Collected data entries
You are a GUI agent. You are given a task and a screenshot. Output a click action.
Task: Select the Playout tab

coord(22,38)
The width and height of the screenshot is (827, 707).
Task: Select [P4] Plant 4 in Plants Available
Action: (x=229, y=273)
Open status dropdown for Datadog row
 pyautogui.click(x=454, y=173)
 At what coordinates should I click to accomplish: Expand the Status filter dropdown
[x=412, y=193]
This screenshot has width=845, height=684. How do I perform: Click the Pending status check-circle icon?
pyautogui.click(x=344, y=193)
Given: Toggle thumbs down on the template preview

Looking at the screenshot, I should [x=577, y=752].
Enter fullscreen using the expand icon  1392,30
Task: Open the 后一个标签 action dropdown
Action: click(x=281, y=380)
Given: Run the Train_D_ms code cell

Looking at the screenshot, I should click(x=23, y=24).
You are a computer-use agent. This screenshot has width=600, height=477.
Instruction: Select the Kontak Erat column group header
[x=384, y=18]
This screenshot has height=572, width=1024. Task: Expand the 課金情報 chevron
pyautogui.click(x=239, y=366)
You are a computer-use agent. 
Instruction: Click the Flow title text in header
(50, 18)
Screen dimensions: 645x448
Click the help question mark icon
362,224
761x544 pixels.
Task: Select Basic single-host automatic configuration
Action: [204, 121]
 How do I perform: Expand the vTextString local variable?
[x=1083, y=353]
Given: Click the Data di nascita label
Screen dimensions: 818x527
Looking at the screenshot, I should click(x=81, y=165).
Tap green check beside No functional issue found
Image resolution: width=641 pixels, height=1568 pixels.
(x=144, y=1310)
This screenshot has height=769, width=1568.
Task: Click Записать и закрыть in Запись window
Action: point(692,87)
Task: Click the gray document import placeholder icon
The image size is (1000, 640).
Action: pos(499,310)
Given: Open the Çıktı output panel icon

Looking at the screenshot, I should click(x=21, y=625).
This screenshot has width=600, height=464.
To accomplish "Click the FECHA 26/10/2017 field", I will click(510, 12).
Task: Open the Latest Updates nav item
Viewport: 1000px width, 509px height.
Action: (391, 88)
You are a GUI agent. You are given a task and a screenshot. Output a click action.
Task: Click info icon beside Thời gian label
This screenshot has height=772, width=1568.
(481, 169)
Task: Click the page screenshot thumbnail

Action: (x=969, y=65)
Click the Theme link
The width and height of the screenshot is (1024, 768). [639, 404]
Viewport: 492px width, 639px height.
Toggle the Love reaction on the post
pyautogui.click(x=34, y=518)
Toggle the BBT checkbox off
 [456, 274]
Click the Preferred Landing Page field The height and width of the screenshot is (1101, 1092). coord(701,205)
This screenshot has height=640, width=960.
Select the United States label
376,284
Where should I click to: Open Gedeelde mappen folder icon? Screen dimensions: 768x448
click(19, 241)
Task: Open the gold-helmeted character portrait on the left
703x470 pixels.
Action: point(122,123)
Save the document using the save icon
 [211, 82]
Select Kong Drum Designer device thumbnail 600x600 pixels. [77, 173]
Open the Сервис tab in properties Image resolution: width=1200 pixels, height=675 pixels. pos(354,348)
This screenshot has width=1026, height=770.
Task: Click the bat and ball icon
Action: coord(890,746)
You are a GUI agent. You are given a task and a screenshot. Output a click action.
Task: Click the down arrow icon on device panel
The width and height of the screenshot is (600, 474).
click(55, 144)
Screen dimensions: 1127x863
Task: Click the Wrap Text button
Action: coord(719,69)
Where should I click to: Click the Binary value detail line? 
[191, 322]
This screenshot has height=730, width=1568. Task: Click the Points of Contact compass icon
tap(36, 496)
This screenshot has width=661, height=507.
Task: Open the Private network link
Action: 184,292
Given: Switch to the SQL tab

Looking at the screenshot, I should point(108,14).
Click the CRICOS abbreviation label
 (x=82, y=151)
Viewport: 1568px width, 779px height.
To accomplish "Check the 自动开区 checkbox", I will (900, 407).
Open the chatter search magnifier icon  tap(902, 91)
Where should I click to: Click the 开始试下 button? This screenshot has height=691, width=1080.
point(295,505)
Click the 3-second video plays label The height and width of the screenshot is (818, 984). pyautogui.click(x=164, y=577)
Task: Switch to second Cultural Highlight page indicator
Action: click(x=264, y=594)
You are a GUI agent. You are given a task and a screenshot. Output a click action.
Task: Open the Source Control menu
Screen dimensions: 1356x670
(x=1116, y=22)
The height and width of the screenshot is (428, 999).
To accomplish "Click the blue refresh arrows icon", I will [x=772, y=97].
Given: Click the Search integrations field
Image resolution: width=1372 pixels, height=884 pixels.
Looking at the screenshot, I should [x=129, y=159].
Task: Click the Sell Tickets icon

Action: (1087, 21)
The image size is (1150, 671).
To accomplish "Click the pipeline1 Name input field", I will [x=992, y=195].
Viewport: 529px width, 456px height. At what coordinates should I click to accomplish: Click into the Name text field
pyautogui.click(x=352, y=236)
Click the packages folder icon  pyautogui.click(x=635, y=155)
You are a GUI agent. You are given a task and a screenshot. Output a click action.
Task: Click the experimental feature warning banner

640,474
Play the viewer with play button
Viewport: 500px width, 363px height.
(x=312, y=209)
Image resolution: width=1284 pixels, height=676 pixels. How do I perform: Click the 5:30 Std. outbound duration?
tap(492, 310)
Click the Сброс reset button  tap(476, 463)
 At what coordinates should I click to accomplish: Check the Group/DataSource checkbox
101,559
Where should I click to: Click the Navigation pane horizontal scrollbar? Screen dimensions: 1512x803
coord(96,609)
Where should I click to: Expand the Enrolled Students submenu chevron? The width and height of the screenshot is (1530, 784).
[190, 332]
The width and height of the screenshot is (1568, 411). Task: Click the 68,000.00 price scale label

*WHAT NEEDS TO BE DONE:* In the entries above, restate word for word the lines between the one holding "Viewport: 529px width, 456px" and the one holding "Click the packages", inclusive, and nothing besides.

*RESULT OF THE EXERCISE:*
Viewport: 529px width, 456px height. At what coordinates should I click to accomplish: Click into the Name text field
pyautogui.click(x=352, y=236)
Click the packages folder icon  pyautogui.click(x=635, y=155)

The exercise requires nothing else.